_EXERCISE BRIEF_
Only an exact repetition of the entries will do.

====================

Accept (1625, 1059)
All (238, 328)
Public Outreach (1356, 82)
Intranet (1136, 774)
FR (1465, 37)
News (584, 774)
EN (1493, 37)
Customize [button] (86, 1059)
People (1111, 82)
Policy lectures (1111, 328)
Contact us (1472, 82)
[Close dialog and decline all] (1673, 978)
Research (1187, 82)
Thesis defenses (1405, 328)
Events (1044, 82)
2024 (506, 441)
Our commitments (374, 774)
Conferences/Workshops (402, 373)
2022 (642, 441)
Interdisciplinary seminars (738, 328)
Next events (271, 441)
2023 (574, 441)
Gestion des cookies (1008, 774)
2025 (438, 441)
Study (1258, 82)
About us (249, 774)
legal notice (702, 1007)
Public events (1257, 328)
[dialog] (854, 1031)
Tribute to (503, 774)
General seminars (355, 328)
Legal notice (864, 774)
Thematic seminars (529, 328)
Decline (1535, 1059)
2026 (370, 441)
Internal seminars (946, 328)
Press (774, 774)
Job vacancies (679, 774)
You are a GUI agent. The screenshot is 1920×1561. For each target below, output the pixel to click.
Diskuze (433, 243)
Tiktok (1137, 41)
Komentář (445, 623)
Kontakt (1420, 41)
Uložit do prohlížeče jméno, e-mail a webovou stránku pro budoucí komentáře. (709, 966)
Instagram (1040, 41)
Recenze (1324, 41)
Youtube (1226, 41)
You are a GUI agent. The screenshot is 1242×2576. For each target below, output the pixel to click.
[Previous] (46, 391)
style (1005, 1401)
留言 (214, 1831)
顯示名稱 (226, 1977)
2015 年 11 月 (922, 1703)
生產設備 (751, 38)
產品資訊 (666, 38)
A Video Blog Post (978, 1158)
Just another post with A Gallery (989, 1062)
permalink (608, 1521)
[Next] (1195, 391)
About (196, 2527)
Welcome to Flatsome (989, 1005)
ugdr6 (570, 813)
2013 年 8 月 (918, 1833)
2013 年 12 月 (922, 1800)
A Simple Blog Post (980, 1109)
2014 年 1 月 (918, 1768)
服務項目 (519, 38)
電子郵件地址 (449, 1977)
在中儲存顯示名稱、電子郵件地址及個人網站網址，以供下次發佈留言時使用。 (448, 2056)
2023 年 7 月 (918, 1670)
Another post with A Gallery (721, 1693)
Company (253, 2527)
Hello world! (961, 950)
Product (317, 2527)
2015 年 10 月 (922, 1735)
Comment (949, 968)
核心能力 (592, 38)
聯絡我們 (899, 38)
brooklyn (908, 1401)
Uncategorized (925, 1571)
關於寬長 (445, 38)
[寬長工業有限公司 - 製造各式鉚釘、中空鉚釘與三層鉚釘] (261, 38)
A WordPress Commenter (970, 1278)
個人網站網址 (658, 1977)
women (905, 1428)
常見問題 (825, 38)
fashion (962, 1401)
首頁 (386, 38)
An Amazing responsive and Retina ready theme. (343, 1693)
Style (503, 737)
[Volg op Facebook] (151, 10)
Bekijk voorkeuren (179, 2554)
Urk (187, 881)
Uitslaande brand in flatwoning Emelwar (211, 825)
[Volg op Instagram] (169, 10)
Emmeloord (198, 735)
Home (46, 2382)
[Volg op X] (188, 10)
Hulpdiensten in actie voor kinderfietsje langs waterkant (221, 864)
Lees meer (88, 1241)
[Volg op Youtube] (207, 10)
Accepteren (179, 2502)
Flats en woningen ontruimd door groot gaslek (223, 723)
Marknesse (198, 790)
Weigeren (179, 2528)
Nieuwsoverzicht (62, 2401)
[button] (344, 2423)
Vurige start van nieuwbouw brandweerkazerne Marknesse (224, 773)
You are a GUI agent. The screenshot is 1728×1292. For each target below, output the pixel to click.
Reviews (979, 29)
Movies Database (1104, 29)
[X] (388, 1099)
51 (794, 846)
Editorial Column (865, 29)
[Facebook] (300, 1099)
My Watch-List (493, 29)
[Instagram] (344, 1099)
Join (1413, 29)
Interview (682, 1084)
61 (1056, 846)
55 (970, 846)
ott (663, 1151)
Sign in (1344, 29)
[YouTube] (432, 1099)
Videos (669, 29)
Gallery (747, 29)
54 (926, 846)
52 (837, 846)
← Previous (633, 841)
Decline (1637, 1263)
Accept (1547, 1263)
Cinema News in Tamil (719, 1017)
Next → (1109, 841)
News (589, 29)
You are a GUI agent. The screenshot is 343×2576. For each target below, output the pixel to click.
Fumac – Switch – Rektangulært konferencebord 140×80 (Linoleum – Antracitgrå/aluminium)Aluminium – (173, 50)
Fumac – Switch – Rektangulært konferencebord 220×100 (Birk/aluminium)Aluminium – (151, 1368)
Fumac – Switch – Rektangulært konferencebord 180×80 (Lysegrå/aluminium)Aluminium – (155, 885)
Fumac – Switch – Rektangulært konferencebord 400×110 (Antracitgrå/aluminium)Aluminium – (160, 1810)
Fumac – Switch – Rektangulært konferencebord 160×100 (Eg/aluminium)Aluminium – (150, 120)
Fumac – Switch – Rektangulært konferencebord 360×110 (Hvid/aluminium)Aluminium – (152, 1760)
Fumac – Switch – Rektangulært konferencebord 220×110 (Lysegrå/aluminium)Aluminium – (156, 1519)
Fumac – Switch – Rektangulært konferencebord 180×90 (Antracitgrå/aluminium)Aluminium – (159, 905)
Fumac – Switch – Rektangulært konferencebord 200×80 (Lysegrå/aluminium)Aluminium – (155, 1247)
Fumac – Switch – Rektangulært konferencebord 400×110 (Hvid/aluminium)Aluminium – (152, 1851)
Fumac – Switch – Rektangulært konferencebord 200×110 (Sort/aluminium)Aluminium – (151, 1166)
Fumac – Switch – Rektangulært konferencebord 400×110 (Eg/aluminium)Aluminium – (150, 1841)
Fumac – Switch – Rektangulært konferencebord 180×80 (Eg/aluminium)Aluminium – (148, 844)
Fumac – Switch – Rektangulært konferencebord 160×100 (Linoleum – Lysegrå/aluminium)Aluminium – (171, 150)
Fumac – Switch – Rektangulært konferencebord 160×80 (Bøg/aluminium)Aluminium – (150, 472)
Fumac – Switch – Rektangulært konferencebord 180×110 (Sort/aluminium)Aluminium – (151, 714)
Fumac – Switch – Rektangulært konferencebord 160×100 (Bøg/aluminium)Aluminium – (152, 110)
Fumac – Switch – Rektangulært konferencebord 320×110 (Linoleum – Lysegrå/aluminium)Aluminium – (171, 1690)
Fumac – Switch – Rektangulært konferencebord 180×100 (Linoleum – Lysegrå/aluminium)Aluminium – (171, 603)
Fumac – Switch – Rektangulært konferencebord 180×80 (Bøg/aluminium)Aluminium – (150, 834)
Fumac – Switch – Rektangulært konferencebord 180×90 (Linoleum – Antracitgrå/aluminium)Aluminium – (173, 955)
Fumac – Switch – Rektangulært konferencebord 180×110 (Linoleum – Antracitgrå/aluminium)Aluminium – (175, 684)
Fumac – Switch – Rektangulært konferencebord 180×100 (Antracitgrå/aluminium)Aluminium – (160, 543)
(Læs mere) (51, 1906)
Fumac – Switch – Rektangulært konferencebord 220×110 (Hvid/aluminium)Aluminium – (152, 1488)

====================

_EXERCISE SOLUTION_
Accept (1625, 1059)
All (238, 328)
Public Outreach (1356, 82)
Intranet (1136, 774)
FR (1465, 37)
News (584, 774)
EN (1493, 37)
Customize [button] (86, 1059)
People (1111, 82)
Policy lectures (1111, 328)
Contact us (1472, 82)
[Close dialog and decline all] (1673, 978)
Research (1187, 82)
Thesis defenses (1405, 328)
Events (1044, 82)
2024 (506, 441)
Our commitments (374, 774)
Conferences/Workshops (402, 373)
2022 (642, 441)
Interdisciplinary seminars (738, 328)
Next events (271, 441)
2023 (574, 441)
Gestion des cookies (1008, 774)
2025 (438, 441)
Study (1258, 82)
About us (249, 774)
legal notice (702, 1007)
Public events (1257, 328)
[dialog] (854, 1031)
Tribute to (503, 774)
General seminars (355, 328)
Legal notice (864, 774)
Thematic seminars (529, 328)
Decline (1535, 1059)
2026 (370, 441)
Internal seminars (946, 328)
Press (774, 774)
Job vacancies (679, 774)
You are a GUI agent. The screenshot is 1920×1561. For each target below, output the pixel to click.
Diskuze (433, 243)
Tiktok (1137, 41)
Komentář (445, 623)
Kontakt (1420, 41)
Uložit do prohlížeče jméno, e-mail a webovou stránku pro budoucí komentáře. (709, 966)
Instagram (1040, 41)
Recenze (1324, 41)
Youtube (1226, 41)
You are a GUI agent. The screenshot is 1242×2576. For each target below, output the pixel to click.
[Previous] (46, 391)
style (1005, 1401)
留言 (214, 1831)
顯示名稱 (226, 1977)
2015 年 11 月 (922, 1703)
生產設備 (751, 38)
產品資訊 (666, 38)
A Video Blog Post (978, 1158)
Just another post with A Gallery (989, 1062)
permalink (608, 1521)
[Next] (1195, 391)
About (196, 2527)
Welcome to Flatsome (989, 1005)
ugdr6 (570, 813)
2013 年 8 月 (918, 1833)
2013 年 12 月 (922, 1800)
A Simple Blog Post (980, 1109)
2014 年 1 月 (918, 1768)
服務項目 (519, 38)
電子郵件地址 (449, 1977)
在中儲存顯示名稱、電子郵件地址及個人網站網址，以供下次發佈留言時使用。 (448, 2056)
2023 年 7 月 (918, 1670)
Another post with A Gallery (721, 1693)
Company (253, 2527)
Hello world! (961, 950)
Product (317, 2527)
2015 年 10 月 (922, 1735)
Comment (949, 968)
核心能力 (592, 38)
聯絡我們 (899, 38)
brooklyn (908, 1401)
Uncategorized (925, 1571)
關於寬長 (445, 38)
[寬長工業有限公司 - 製造各式鉚釘、中空鉚釘與三層鉚釘] (261, 38)
A WordPress Commenter (970, 1278)
個人網站網址 (658, 1977)
women (905, 1428)
常見問題 (825, 38)
fashion (962, 1401)
首頁 (386, 38)
An Amazing responsive and Retina ready theme. (343, 1693)
Style (503, 737)
[Volg op Facebook] (151, 10)
Bekijk voorkeuren (179, 2554)
Urk (187, 881)
Uitslaande brand in flatwoning Emelwar (211, 825)
[Volg op Instagram] (169, 10)
Emmeloord (198, 735)
Home (46, 2382)
[Volg op X] (188, 10)
Hulpdiensten in actie voor kinderfietsje langs waterkant (221, 864)
Lees meer (88, 1241)
[Volg op Youtube] (207, 10)
Accepteren (179, 2502)
Flats en woningen ontruimd door groot gaslek (223, 723)
Marknesse (198, 790)
Weigeren (179, 2528)
Nieuwsoverzicht (62, 2401)
[button] (344, 2423)
Vurige start van nieuwbouw brandweerkazerne Marknesse (224, 773)
You are a GUI agent. The screenshot is 1728×1292. For each target below, output the pixel to click.
Reviews (979, 29)
Movies Database (1104, 29)
[X] (388, 1099)
51 (794, 846)
Editorial Column (865, 29)
[Facebook] (300, 1099)
My Watch-List (493, 29)
[Instagram] (344, 1099)
Join (1413, 29)
Interview (682, 1084)
61 (1056, 846)
55 (970, 846)
ott (663, 1151)
Sign in (1344, 29)
[YouTube] (432, 1099)
Videos (669, 29)
Gallery (747, 29)
54 (926, 846)
52 (837, 846)
← Previous (633, 841)
Decline (1637, 1263)
Accept (1547, 1263)
Cinema News in Tamil (719, 1017)
Next → (1109, 841)
News (589, 29)
You are a GUI agent. The screenshot is 343×2576. For each target below, output the pixel to click.
Fumac – Switch – Rektangulært konferencebord 140×80 (Linoleum – Antracitgrå/aluminium)Aluminium – (173, 50)
Fumac – Switch – Rektangulært konferencebord 220×100 (Birk/aluminium)Aluminium – (151, 1368)
Fumac – Switch – Rektangulært konferencebord 180×80 (Lysegrå/aluminium)Aluminium – (155, 885)
Fumac – Switch – Rektangulært konferencebord 400×110 (Antracitgrå/aluminium)Aluminium – (160, 1810)
Fumac – Switch – Rektangulært konferencebord 160×100 (Eg/aluminium)Aluminium – (150, 120)
Fumac – Switch – Rektangulært konferencebord 360×110 (Hvid/aluminium)Aluminium – (152, 1760)
Fumac – Switch – Rektangulært konferencebord 220×110 (Lysegrå/aluminium)Aluminium – (156, 1519)
Fumac – Switch – Rektangulært konferencebord 180×90 (Antracitgrå/aluminium)Aluminium – (159, 905)
Fumac – Switch – Rektangulært konferencebord 200×80 (Lysegrå/aluminium)Aluminium – (155, 1247)
Fumac – Switch – Rektangulært konferencebord 400×110 (Hvid/aluminium)Aluminium – (152, 1851)
Fumac – Switch – Rektangulært konferencebord 200×110 (Sort/aluminium)Aluminium – (151, 1166)
Fumac – Switch – Rektangulært konferencebord 400×110 (Eg/aluminium)Aluminium – (150, 1841)
Fumac – Switch – Rektangulært konferencebord 180×80 (Eg/aluminium)Aluminium – (148, 844)
Fumac – Switch – Rektangulært konferencebord 160×100 (Linoleum – Lysegrå/aluminium)Aluminium – (171, 150)
Fumac – Switch – Rektangulært konferencebord 160×80 (Bøg/aluminium)Aluminium – (150, 472)
Fumac – Switch – Rektangulært konferencebord 180×110 (Sort/aluminium)Aluminium – (151, 714)
Fumac – Switch – Rektangulært konferencebord 160×100 (Bøg/aluminium)Aluminium – (152, 110)
Fumac – Switch – Rektangulært konferencebord 320×110 (Linoleum – Lysegrå/aluminium)Aluminium – (171, 1690)
Fumac – Switch – Rektangulært konferencebord 180×100 (Linoleum – Lysegrå/aluminium)Aluminium – (171, 603)
Fumac – Switch – Rektangulært konferencebord 180×80 (Bøg/aluminium)Aluminium – (150, 834)
Fumac – Switch – Rektangulært konferencebord 180×90 (Linoleum – Antracitgrå/aluminium)Aluminium – (173, 955)
Fumac – Switch – Rektangulært konferencebord 180×110 (Linoleum – Antracitgrå/aluminium)Aluminium – (175, 684)
Fumac – Switch – Rektangulært konferencebord 180×100 (Antracitgrå/aluminium)Aluminium – (160, 543)
(Læs mere) (51, 1906)
Fumac – Switch – Rektangulært konferencebord 220×110 (Hvid/aluminium)Aluminium – (152, 1488)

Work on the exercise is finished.